Dr. Aaron’s Story and Why he does what he does

I grew up always on the go, playing sports and participating in any activity I could find. I’ve always had a love of physical movement and activity. Like many kids, I dreamed of playing professional everything – baseball, football, maybe even golf. As I grew, my primary love became baseball, mostly because there wasn’t much need for 5’5,” 140-pound college football players.

The good fortune of an injury

I attended junior college in Bottineau, ND (now Dakota College at Bottineau) and played on the baseball team. It was apparent to me by this point that my athletic career was rapidly coming to a close. Yet, I had no idea what I was going to do next. The spring of my sophomore year, I had the good fortune of injuring my throwing shoulder. I say good fortune because my injury is what brought me to the office of Dr. Mark Pewe. He treated my shoulder, had me throwing again in no time and set me on a career path which has been more fun, rewarding and challenging than I could have imagined.

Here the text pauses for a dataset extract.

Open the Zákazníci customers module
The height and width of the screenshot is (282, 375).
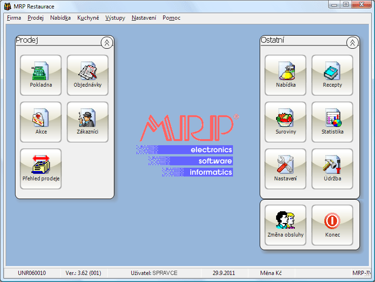(88, 122)
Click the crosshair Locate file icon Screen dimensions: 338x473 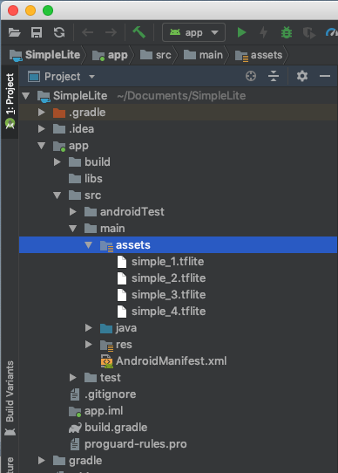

I still enjoy pushing myself physically and keeping on the go. Though I now use this outlet to maintain my physical condition (gotta keep up with the kids!) and test my limits rather than as a means to improve at sports. My love of sports and physical activity and my passion for helping others fuels my fire to learn and improve my clinical skills each day.

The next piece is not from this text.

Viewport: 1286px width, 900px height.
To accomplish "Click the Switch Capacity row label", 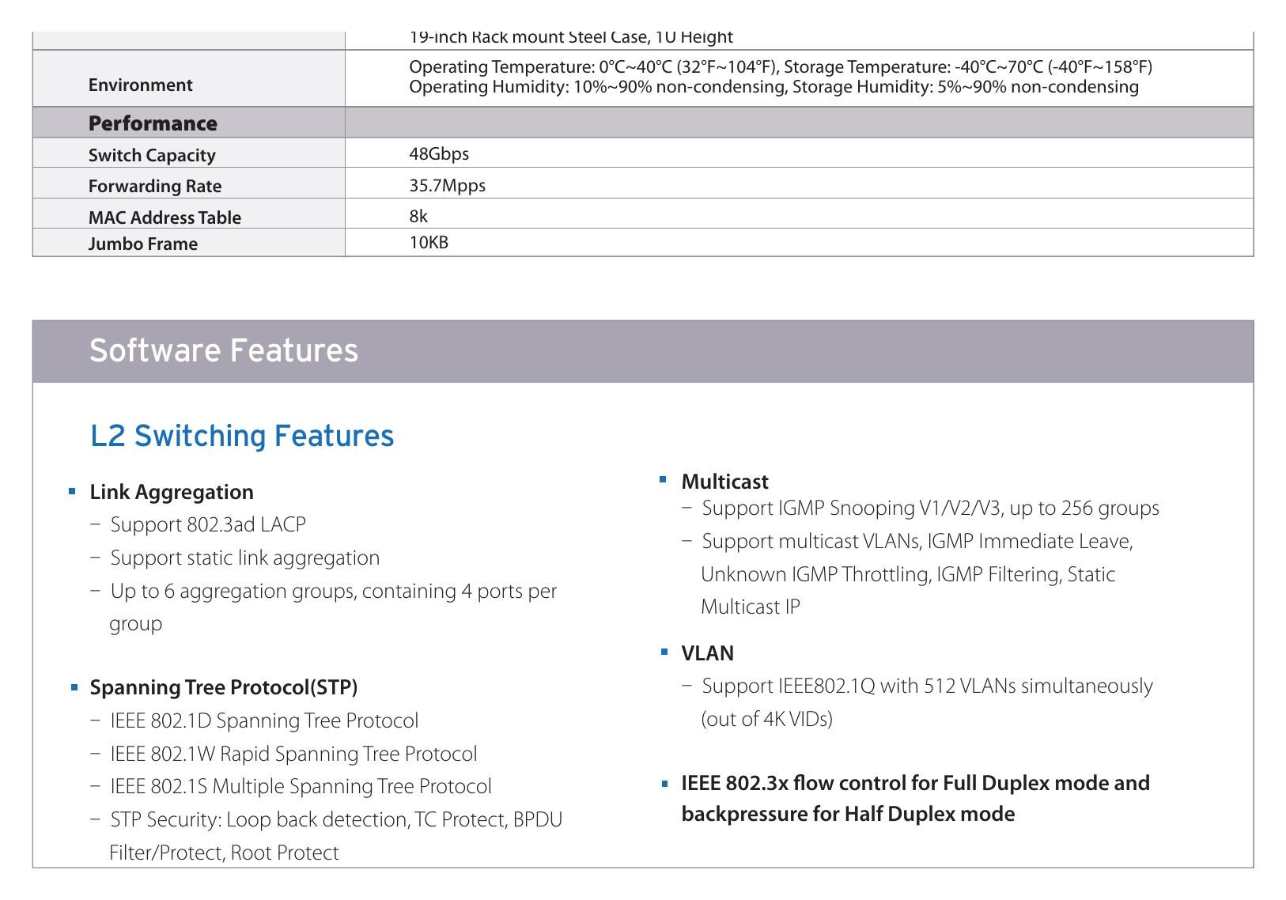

I look back at my younger self and see a lot of unused potential. It’s doubtful that I ever would have turned pro at anything, but I do think the right sports medicine professional could have helped me maximize my potential by fully addressing my injuries and giving me direction in my weight room and cross training efforts. That’s why I’m passionate about helping athletes with their injuries and performance. I hope to help them avoid the chronic, long-term injuries that may prevent them from enjoying physical activity in adulthood.

Passion for optimizing physical performance

Over the last 10 years, I’ve developed a strong interest in optimizing patient’s physical performance by improving their movement habits. I’ve found that so many people have weaknesses and imbalances which not only set them up for injury, but also have a negative impact on their performance. This is regardless of age, chosen activity or athletic talents. My knowledge of functional movement and human movement assessment has opened doors and created opportunities to work with many people who have a desire to optimize their potential and expose their physical limits through exercise.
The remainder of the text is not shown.